L’azienda marchigiana, punto di riferimento da oltre quarant’anni nella costruzione di forni professionali, ha portato sul palco un modello progettato per garantire continuità di performance e controllo in ogni fase della cottura, con particolare attenzione all’affidabilità operativa nei servizi ad alto ritmo. Nei due giorni di evento il forno ha lavorato in condizioni reali, sostenendo sequenze di infornate senza cali termici. La camera refrattaria e la gestione elettronica hanno assicurato stabilità fino a 530 °C, uniformità e reattività ai comandi. Il risultato visibile nel piatto: cornicione ben sviluppato, base sostenuta, equilibrio tra colore e umidità. L’osservazione più ricorrente tra i pizzaioli riguarda la ripetibilità del profilo di cottura, parametro chiave quando il flusso aumenta e la coerenza del risultato diventa cruciale per il servizio.
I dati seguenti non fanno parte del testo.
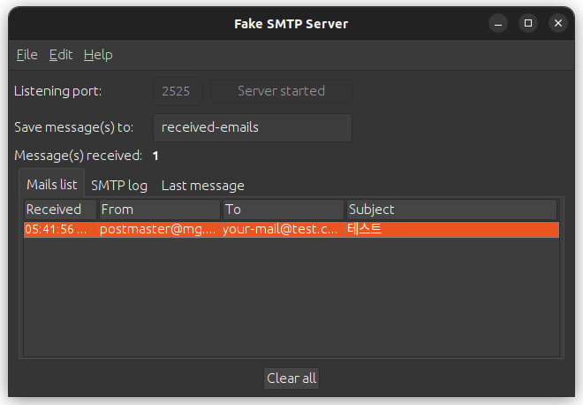Click the listening port field
This screenshot has height=405, width=583.
pos(178,91)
Italforni ha costruito il forno Caruso con un approccio che unisce materiali refrattari selezionati, struttura in acciaio e un’interfaccia di controllo pensata per chi lavora ore davanti allo sportello. L’elettrico consente una gestione puntuale della curva termica e una modulazione precisa dei settaggi, con benefici su consumi, manutenzione e costanza.
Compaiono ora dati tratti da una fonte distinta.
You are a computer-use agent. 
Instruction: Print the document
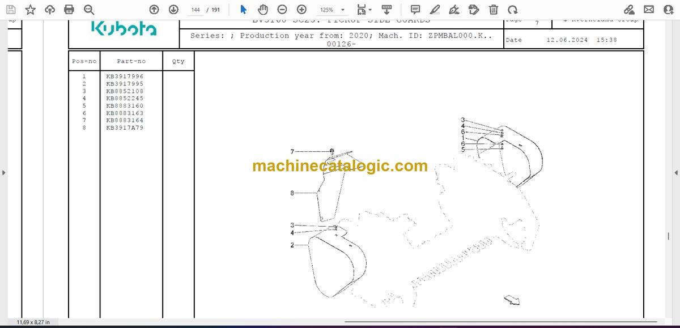69,10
L’estetica segue la funzione: ingombri compatti, accessi agevoli, leggibilità immediata dei comandi. Il progetto industriale nasce a Pesaro, dove l’azienda sviluppa forni per pizzeria, pasticceria, panificazione e gastronomia con l’obiettivo di rendere più semplice la vita del professionista, riducendo la fatica e aumentando la prevedibilità dei risultati. La filosofia è la stessa che molti artigiani chiedono oggi alle attrezzature: strumenti che accompagnano il gesto e ne amplificano la precisione con numeri verificabili. All’Arena della Pizza il ruolo del forno è stato evidente fin dalla prima lezione. La temperatura dichiarata è stata confermata dai riscontri pratici, con tempi di cottura costanti e curve stabili anche dopo sessioni prolungate. La camera, completamente refrattaria, ha distribuito il calore in modo omogeneo, limitando le differenze tra centro e bordo. Il controllo digitale ha permesso micro-correzioni in tempo reale. Tecnica al servizio dell’esecuzione, senza interferire con lo stile dei singoli maestri.
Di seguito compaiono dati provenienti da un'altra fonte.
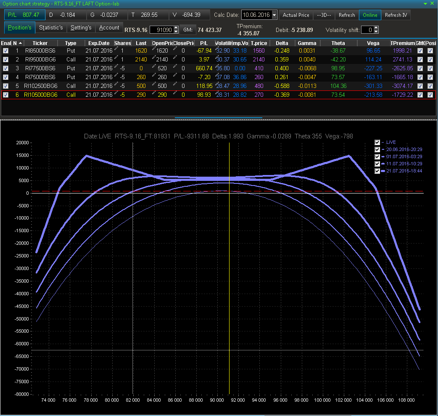Viewport: 438px width, 416px height.
Task: Open the Account tab
Action: tap(109, 28)
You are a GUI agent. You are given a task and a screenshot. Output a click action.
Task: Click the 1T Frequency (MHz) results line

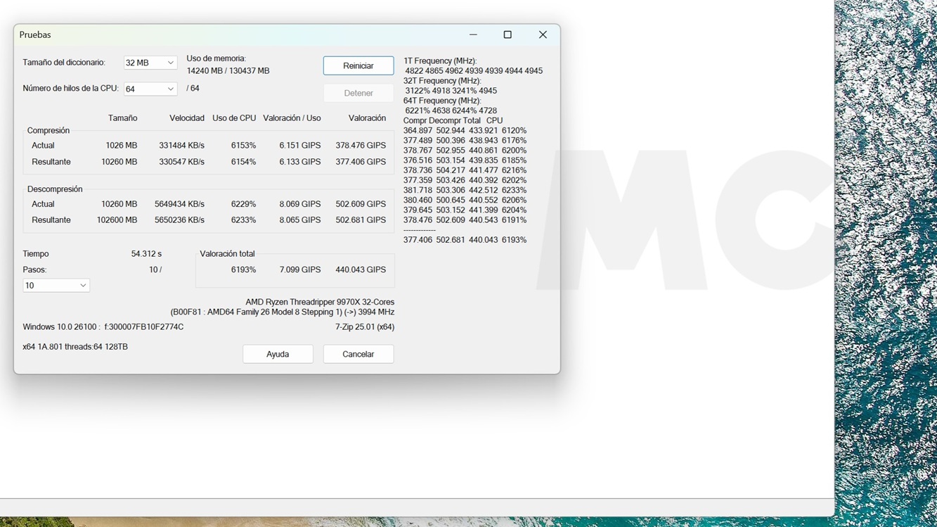point(440,61)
Gli impasti ad alta idratazione hanno trovato supporto nella gestione dell’umidità, mentre i condimenti hanno beneficiato di un’irradiazione coerente che evita shock termici e preserva profumi e texture. “La nostra partecipazione a C’è più Gusto è stata un’occasione per raccontare il valore della cottura come momento decisivo nella creazione di ogni prodotto”, spiega Andrea Ricci, General Manager di Italforni. “Il forno è il cuore del processo: non uno strumento passivo, ma un alleato che esalta il lavoro del professionista e la qualità delle materie prime”. A Bologna se ne sono accorti ad ogni morso di pizza.